Talleres sufrió una dolorosa derrota por 3-2 ante Alianza Lima en un partido cargado de emociones, correspondiente a la tercera fecha del Grupo D de la Copa Libertadores. El equipo argentino dejó escapar un empate que parecía asegurado, y sigue sin sumar puntos en el certamen continental.
El equipo dirigido por Pablo Guiñazú comenzó abajo en el marcador desde temprano: a los 11 minutos, Paolo Guerrero adelantó a los peruanos con una definición sutil. Ya en el segundo tiempo, el propio Guerrero aumentó la ventaja tras un rebote fortuito en el área.
Pero Talleres reaccionó rápido. Primero, Federico Girotti descontó de penal tras una infracción sobre Ortegoza. Luego, el mismo delantero marcó el empate con un remate certero, reviviendo las ilusiones albiazules.
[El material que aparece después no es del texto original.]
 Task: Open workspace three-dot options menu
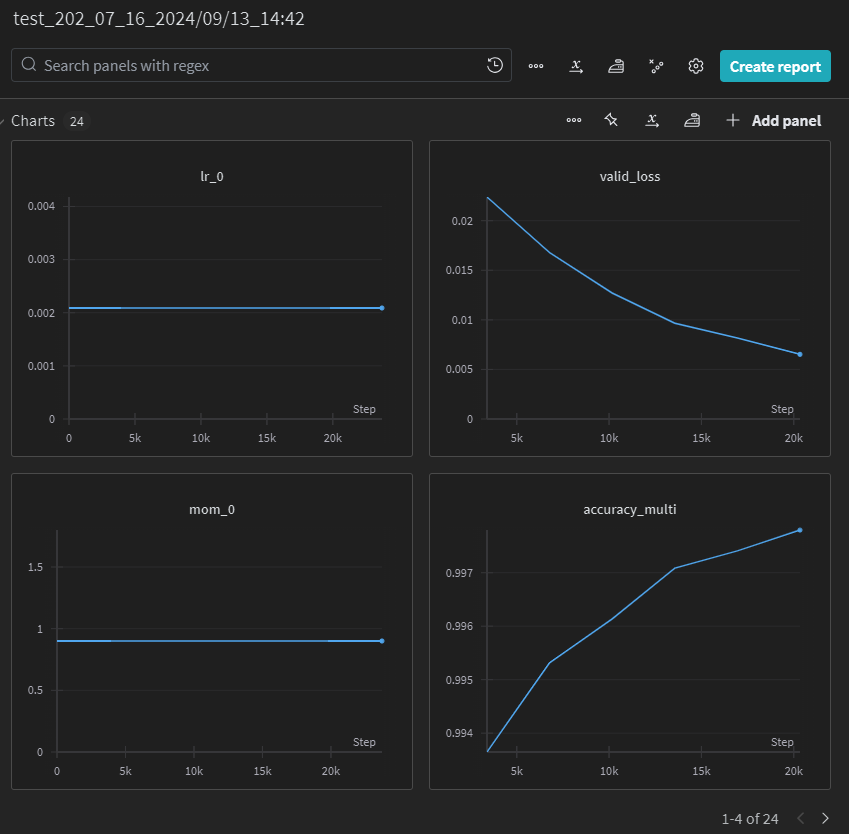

Cuando parecía que el empate estaba sellado, la expulsión de Carlos Zambrano a los 82′ dejaba a Alianza con uno menos. Talleres se volcó al ataque buscando el triunfo, pero pagó caro su ambición: en la última jugada del partido, Hernán Barcos aprovechó una desconcentración defensiva y sentenció el 3-2 definitivo.
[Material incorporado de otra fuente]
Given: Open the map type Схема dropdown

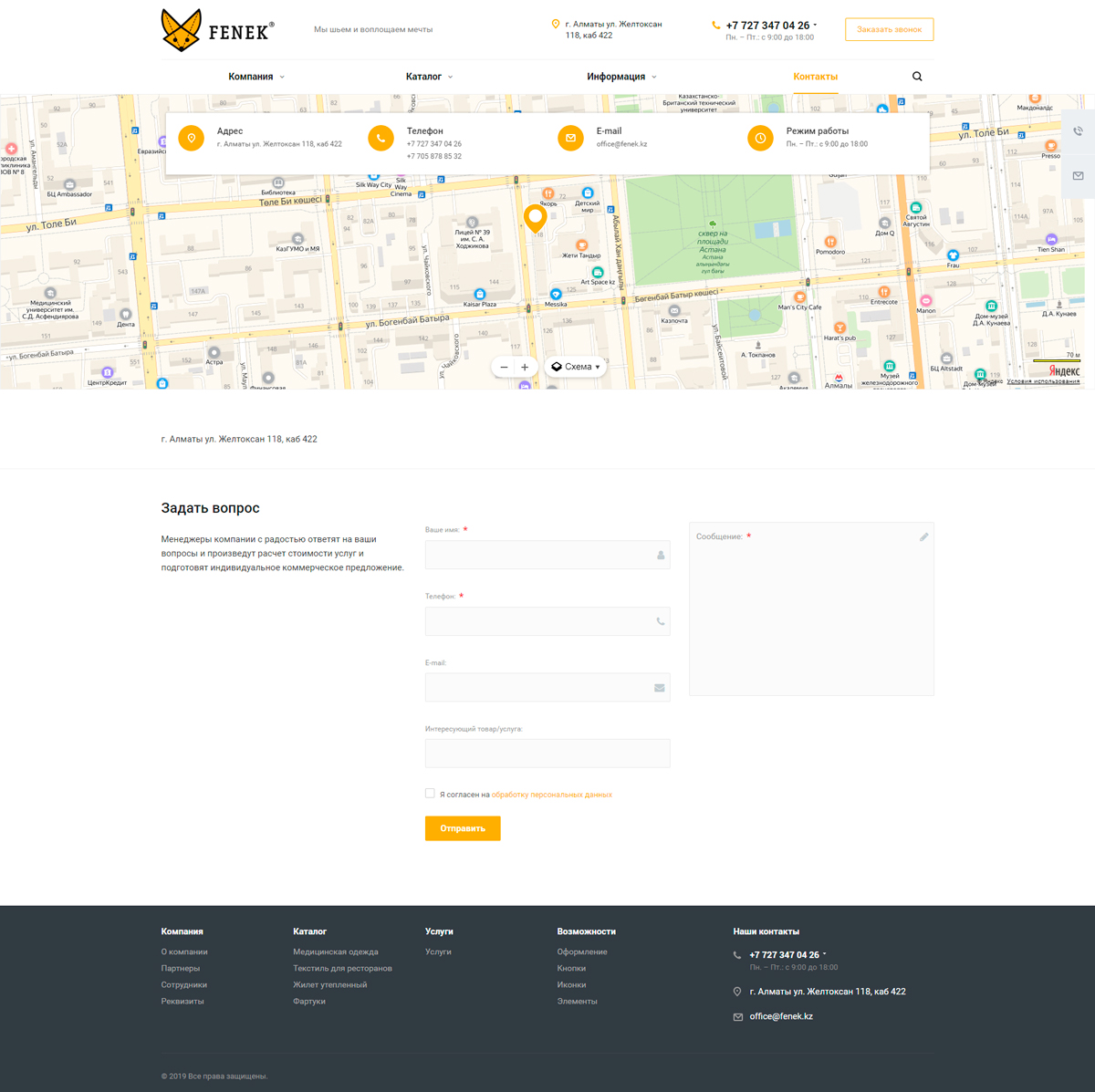Looking at the screenshot, I should (x=577, y=367).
La derrota deja a Talleres en una situación muy comprometida: cero puntos en tres partidos, y con la clasificación cuesta arriba. Más allá de los goles de Girotti y algunas atajadas de Guido Herrera, el equipo mostró serias falencias defensivas y malas decisiones desde el banco, algo que generó fuerte malestar entre los hinchas.
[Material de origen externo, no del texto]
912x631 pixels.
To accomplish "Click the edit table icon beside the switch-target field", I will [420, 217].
Guiñazú intentó poner paños fríos: “Nos terminaron ganando, pero la imagen no es negativa”. Sin embargo, las críticas no tardaron en llegar. En redes sociales, muchos hinchas pidieron cambios urgentes: apuntaron al bajo nivel de Mosqueira y Benavídez, y a decisiones tácticas que no estuvieron a la altura del contexto.
Talleres deberá reaccionar rápido si quiere seguir con vida en la Libertadores. El margen de error ya es mínimo.